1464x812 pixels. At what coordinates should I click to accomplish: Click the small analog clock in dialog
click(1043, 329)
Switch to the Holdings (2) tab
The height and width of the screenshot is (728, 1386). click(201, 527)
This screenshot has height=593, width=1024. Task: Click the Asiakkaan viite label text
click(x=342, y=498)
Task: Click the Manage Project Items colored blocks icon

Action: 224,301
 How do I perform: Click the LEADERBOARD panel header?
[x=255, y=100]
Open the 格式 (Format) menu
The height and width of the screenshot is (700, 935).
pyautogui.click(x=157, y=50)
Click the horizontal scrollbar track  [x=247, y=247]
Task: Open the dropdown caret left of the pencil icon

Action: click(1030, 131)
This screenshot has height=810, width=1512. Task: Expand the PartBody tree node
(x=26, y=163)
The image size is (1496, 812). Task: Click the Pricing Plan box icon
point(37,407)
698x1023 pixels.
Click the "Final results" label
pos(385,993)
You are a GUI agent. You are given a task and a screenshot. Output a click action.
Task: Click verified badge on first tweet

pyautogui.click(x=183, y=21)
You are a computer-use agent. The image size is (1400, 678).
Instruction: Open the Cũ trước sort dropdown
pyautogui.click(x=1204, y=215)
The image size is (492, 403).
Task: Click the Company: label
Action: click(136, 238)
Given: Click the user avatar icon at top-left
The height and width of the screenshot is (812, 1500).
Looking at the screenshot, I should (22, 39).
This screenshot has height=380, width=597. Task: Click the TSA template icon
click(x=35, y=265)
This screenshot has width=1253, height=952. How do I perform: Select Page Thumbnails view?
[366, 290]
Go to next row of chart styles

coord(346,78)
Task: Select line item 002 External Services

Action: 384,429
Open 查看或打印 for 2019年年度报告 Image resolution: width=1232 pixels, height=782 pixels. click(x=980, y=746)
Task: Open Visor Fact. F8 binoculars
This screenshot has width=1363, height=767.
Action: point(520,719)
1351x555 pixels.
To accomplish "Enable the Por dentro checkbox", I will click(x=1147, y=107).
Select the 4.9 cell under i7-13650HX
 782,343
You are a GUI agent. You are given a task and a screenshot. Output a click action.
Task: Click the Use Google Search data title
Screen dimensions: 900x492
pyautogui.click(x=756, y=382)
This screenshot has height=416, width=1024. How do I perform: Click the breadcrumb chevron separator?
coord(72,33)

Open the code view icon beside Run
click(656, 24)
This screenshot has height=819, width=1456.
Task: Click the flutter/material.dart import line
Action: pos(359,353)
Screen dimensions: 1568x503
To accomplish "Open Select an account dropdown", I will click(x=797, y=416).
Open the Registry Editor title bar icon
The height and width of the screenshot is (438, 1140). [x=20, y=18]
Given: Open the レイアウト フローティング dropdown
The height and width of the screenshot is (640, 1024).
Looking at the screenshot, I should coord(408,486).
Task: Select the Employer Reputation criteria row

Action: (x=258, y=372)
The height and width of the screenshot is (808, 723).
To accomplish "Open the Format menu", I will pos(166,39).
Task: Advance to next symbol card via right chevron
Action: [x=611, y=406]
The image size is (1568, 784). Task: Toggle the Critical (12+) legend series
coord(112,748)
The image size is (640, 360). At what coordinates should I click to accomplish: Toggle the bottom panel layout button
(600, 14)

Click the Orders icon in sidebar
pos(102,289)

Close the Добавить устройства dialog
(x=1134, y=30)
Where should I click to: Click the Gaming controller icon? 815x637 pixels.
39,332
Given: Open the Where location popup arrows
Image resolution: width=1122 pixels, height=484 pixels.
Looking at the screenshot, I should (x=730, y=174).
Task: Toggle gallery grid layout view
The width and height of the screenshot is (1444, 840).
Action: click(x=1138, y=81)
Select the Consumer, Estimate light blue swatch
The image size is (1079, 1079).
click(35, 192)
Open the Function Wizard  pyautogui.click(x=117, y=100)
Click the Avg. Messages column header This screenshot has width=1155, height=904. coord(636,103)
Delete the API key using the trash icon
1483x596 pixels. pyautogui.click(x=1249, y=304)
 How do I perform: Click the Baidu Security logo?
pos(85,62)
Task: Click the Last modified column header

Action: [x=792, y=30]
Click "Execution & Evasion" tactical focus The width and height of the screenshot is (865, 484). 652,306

▸ PROMPT
Output exactly one stretch of the listing: from the line containing "Screen dimensions: 1568x503" through the line containing "The height and width of the screenshot is (808, 723).", both end lines included.

▸ TASK RESULT
Screen dimensions: 1568x503
To accomplish "Open Select an account dropdown", I will click(x=797, y=416).
Open the Registry Editor title bar icon
The height and width of the screenshot is (438, 1140). [x=20, y=18]
Given: Open the レイアウト フローティング dropdown
The height and width of the screenshot is (640, 1024).
Looking at the screenshot, I should coord(408,486).
Task: Select the Employer Reputation criteria row

Action: (x=258, y=372)
The height and width of the screenshot is (808, 723).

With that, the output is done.